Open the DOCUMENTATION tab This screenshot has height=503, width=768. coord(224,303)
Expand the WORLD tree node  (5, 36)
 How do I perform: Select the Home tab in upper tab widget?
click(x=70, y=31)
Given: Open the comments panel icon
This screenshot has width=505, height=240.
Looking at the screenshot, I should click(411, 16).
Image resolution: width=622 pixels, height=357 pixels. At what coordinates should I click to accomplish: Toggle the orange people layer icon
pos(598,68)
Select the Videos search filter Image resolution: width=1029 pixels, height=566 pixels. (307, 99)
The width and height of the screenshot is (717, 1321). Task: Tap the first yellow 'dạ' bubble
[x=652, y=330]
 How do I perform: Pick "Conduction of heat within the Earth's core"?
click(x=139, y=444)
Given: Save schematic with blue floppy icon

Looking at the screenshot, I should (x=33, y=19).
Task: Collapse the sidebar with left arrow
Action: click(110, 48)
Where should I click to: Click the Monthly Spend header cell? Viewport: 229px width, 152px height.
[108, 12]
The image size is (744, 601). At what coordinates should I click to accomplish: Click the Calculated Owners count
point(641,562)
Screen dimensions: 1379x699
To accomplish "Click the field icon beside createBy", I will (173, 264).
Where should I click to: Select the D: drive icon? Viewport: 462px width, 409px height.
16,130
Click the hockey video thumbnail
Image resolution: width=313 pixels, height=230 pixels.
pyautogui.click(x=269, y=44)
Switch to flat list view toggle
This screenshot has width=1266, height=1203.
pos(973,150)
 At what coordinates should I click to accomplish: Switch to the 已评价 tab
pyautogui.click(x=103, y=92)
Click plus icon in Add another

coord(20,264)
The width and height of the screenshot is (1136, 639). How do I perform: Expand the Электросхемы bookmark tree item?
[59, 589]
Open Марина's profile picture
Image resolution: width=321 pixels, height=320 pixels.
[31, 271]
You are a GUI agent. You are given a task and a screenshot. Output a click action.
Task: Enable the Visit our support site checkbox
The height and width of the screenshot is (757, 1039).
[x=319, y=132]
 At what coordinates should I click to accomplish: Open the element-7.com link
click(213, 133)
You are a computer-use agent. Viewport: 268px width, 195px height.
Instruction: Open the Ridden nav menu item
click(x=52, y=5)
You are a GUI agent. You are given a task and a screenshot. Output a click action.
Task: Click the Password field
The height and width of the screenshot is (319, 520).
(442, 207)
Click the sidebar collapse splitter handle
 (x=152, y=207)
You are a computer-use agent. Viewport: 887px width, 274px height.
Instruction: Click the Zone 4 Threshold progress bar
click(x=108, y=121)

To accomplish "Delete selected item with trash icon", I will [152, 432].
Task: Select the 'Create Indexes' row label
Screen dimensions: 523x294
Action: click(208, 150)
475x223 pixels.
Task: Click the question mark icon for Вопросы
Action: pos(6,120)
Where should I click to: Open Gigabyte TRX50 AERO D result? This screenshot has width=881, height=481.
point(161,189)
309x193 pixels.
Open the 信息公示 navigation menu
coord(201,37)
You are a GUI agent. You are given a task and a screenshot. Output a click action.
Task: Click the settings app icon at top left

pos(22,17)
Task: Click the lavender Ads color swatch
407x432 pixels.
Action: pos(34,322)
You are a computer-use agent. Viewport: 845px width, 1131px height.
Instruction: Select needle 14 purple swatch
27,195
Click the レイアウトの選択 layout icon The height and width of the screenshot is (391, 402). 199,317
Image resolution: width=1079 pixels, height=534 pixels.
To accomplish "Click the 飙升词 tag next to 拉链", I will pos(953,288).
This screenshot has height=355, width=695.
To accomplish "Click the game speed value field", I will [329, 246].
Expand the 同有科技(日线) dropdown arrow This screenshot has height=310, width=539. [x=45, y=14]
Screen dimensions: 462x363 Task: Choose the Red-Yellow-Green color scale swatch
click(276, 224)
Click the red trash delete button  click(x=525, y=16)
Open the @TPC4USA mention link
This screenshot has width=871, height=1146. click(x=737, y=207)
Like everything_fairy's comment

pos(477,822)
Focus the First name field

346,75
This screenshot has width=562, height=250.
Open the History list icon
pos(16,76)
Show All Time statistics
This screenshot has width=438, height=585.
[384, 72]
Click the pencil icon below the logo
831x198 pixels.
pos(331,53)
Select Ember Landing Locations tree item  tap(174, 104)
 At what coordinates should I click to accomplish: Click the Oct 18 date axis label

□ □ □ □

• [Task details]: Look through the data above and report every line in which "will" appears.

• [Solved problem]:
To accomplish "Click the field icon beside createBy", I will (173, 264).
To accomplish "Delete selected item with trash icon", I will [152, 432].
To accomplish "Click the 飙升词 tag next to 拉链", I will pos(953,288).
To accomplish "Click the game speed value field", I will [329, 246].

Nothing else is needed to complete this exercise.